To prevent accidental changes to the invalidate_range_end arguments after
the call to invalidate_range_begin, the patch introduces a convention of
saving the arguments in consistently named locals:

	unsigned long mmun_start;	/* For mmu_notifiers */
	unsigned long mmun_end;	/* For mmu_notifiers */

	...

	mmun_start = ...
	mmun_end = ...
	mmu_notifier_invalidate_range_start(mm, mmun_start, mmun_end);

	...

	mmu_notifier_invalidate_range_end(mm, mmun_start, mmun_end);

The patch changes code to use this convention for all calls to
mmu_notifier_invalidate_range_start/end, except those where the calls are
close enough so that anyone who glances at the code can see the values
aren't changing.

This patchset is a preliminary step towards on-demand paging design to be
added to the RDMA stack.

Why do we want on-demand paging for Infiniband?

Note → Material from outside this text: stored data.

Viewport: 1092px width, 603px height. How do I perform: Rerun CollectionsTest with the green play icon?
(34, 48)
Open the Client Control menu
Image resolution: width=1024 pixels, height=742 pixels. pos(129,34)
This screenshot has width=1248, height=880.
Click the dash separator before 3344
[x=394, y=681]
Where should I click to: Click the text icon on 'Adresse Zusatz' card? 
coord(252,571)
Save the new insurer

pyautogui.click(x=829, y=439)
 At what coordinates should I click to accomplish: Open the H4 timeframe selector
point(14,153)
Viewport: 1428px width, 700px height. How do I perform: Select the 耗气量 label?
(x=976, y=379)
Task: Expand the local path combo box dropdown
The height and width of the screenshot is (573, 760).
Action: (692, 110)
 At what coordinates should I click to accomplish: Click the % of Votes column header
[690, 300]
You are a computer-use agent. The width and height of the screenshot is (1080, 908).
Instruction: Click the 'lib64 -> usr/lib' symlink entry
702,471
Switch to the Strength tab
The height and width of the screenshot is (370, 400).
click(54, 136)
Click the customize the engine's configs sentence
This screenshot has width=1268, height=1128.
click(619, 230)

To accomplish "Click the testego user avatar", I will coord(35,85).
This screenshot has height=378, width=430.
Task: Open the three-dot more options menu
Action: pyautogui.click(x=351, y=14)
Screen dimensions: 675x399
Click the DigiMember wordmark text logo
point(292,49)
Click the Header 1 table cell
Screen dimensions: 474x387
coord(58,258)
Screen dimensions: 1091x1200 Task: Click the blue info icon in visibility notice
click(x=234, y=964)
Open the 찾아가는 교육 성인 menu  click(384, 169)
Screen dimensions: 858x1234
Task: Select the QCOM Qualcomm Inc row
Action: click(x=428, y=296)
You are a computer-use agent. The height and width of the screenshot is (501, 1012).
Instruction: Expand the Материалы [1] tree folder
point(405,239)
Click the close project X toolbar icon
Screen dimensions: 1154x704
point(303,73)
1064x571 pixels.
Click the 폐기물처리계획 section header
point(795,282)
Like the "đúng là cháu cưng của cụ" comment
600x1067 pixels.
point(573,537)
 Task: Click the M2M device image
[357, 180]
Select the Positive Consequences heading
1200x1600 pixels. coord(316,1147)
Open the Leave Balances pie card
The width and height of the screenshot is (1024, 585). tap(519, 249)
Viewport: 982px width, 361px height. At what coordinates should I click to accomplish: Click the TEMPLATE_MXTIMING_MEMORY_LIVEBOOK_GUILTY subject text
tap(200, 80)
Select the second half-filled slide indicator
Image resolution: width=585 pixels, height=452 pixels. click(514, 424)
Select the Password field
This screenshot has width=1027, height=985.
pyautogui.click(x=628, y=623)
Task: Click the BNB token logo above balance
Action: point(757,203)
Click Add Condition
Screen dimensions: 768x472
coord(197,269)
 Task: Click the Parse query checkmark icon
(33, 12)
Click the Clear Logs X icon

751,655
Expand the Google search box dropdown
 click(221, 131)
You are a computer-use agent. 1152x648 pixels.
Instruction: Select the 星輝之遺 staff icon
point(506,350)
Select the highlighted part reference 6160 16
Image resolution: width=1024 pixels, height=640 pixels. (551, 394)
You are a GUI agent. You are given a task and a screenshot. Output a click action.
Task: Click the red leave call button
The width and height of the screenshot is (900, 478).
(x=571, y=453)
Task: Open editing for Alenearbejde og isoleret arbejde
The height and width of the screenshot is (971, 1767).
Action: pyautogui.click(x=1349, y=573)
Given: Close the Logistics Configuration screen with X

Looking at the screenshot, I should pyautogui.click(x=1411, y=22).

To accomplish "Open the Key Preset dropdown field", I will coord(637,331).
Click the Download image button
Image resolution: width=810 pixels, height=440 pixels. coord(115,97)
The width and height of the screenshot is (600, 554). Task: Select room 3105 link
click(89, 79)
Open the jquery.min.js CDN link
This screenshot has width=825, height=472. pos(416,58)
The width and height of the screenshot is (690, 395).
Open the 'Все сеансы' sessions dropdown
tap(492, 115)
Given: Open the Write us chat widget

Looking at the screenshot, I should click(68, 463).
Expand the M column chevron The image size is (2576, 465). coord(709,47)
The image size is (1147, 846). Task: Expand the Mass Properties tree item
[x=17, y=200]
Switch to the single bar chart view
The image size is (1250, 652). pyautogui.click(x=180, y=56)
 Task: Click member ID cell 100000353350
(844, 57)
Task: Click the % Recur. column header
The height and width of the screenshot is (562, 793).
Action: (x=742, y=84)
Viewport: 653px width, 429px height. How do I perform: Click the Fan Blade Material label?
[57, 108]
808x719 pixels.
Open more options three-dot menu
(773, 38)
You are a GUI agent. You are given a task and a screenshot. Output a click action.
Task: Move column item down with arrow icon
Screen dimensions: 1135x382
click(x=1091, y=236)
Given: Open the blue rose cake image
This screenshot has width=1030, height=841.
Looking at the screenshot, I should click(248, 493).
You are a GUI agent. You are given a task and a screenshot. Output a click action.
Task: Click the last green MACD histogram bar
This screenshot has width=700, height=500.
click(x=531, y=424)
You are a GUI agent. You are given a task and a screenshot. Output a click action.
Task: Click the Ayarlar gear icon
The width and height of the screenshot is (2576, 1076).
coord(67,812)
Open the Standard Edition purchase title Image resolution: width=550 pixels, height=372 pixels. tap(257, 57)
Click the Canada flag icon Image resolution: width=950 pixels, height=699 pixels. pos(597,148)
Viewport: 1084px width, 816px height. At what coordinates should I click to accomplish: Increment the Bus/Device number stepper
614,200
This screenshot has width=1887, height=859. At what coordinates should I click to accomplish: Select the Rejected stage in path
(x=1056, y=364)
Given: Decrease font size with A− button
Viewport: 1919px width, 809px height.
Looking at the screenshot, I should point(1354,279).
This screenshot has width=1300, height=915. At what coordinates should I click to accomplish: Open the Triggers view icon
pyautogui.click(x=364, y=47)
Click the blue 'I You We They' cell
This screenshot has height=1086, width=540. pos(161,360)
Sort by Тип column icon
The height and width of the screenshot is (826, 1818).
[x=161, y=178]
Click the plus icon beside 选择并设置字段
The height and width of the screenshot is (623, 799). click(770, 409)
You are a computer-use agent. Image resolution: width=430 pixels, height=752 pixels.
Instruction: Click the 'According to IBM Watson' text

  Applications register memory with an RDMA adapter using system calls,
  and subsequently post IO operations that refer to the corresponding
  virtual addresses directly to HW.  Until now, this was achieved by
  pinning the memory during the registration calls.  The goal of on demand
  paging is to avoid pinning the pages of registered memory regions (MRs).
   This will allow users the same flexibility they get when swapping any
  other part of their processes address spaces.  Instead of requiring the
  entire MR to fit in physical memory, we can allow the MR to be larger,
  and only fit the current working set in physical memory.

Why should anyone care?  What problems are users currently experiencing?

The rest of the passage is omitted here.